My brother Ethan didn't die. He just used a hurricane to run away from our parents.
I learned this truth eight years too late, after I was already dead.
My own death started on my nineteenth birthday. It was also the eighth anniversary of the day Ethan was supposedly swept off the Lake Pontchartrain Causeway by Hurricane Katrina.
The day began like the seven birthdays before it. With my mother, Sarah, standing over my bed.
"Get up, Chloe. It's time for your penance."
Her voice was cold, the same way it had been for eight years. She used to be a vibrant New Orleans socialite, but now she was just a ghost haunting her own house. A ghost who hated me.
My father, David, was already at the breakfast table, staring into his black coffee. He was a high-ranking detective in the NOPD, a man who hunted monsters for a living. At home, he was just a man who saw me as the reason his golden child was gone.
"I'm not going this year," I said, my voice quiet but firm.
My mother's face twisted. "You will go. You will go to that shelter and you will think about what you did. You will atone for your sin."
"It wasn't my fault," I whispered. I was eleven. I just wanted my big brother at my swim meet. I cried on the phone, begging him to come home from his college in Alabama. I didn't know the storm would turn.
"Your fault," my father's voice cut through the room like a razor. He didn't even look at me. "You begged. He drove. He died. Simple as that."
The argument escalated. Voices were raised. My mother threw a plate of toast against the wall. My father slammed his fist on the table, the coffee cup jumping.
"You're an ungrateful, selfish child!" Sarah screamed.

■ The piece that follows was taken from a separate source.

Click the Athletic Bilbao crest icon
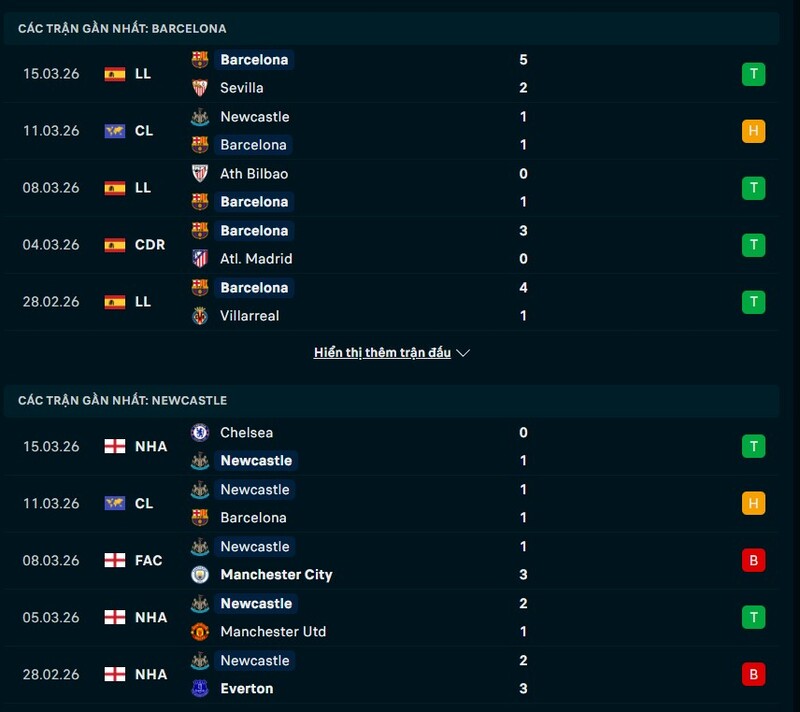The image size is (800, 712). [200, 173]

"You're just like her," David muttered, finally looking at me with pure disgust. "Just like the trash he was running off to marry."

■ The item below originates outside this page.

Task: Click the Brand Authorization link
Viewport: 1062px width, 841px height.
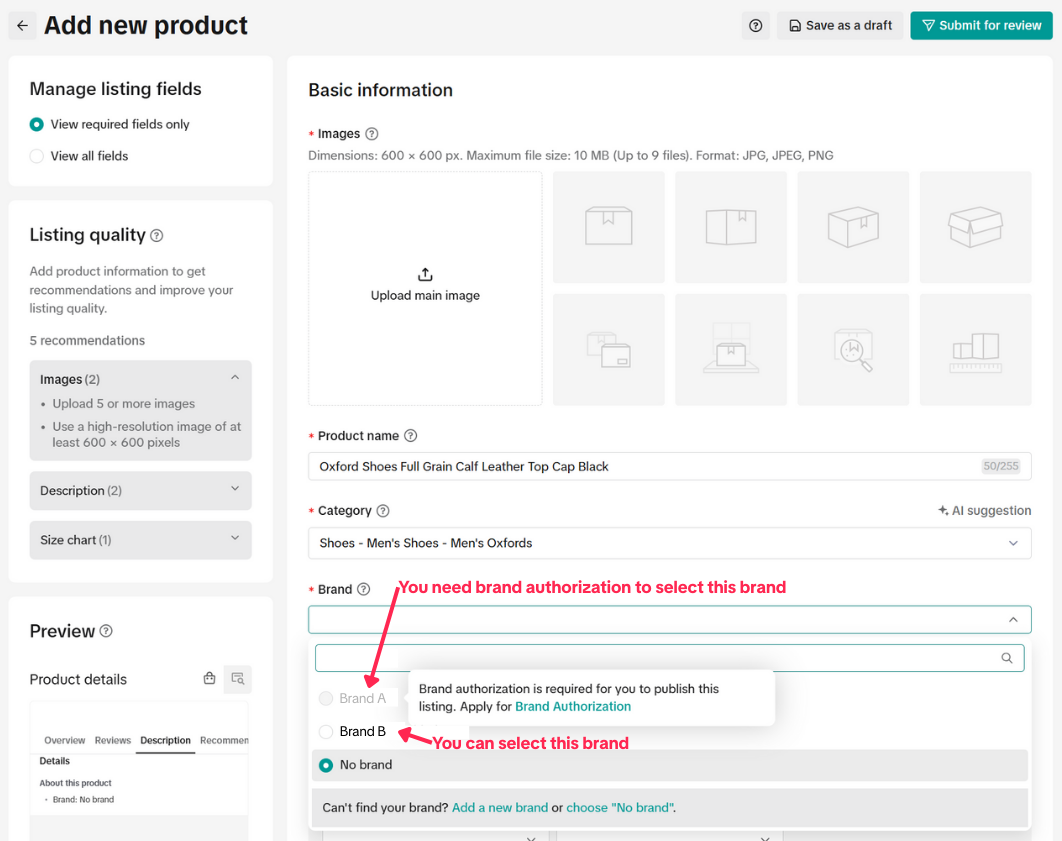Action: (573, 706)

He meant Maya, Ethan's fiancée. The one they never approved of.
I ran to my room, grabbing my purse. I couldn't stay. I had to get out. My best friend Olivia was waiting for me at our dorm. We were going to celebrate my birthday, a real celebration, for the first time in years.
As I left, I saw my father follow me into the hall. He looked at the expensive perfume atomizer in my hand. He had given it to me for Christmas. It wasn't perfume, it was a pepper spray gun, disguised.
"Don't think that little toy will save you from your own stupidity," he said.
A few weeks ago, during a fight about my grades, he had grabbed it from my desk and thrown it against the wall. "A useless, expensive toy," he'd called it then. A small crack had appeared near the nozzle. I never got it fixed.
I ignored him and walked out the door. The Louisiana air was thick and heavy. I started walking toward the bus stop, my hands shaking.
That's when I saw the van. It had been parked across the street. It started to follow me, slow and deliberate.
My heart pounded. I pulled out the atomizer, my thumb fumbling for the trigger. I sent a quick text to my father.
`A van is following me. I'm scared.`
Then one to my mother.
`Please, help me.`
The van sped up, cutting me off. A man jumped out. He was big, and his eyes were empty. I knew who he was. The Cypress Creek Killer. The man my father had been hunting for years.
I aimed the atomizer and pressed the trigger.
Nothing happened.
Just a faint hiss. The crack my father had made had broken the mechanism.
The man smiled. He knew.
I tried to scream as he grabbed me, but his hand clamped over my mouth. I saw my phone light up on the pavement where I'd dropped it.
A text from my father.
`Stop the drama, Chloe. Get to the shelter before I drag you there myself.`
Then one from my mother.
`We know you're lying to get out of it. Your brother is dead because of your selfishness. The least you can do is honor his memory.`
The van door slid shut, and the world went dark.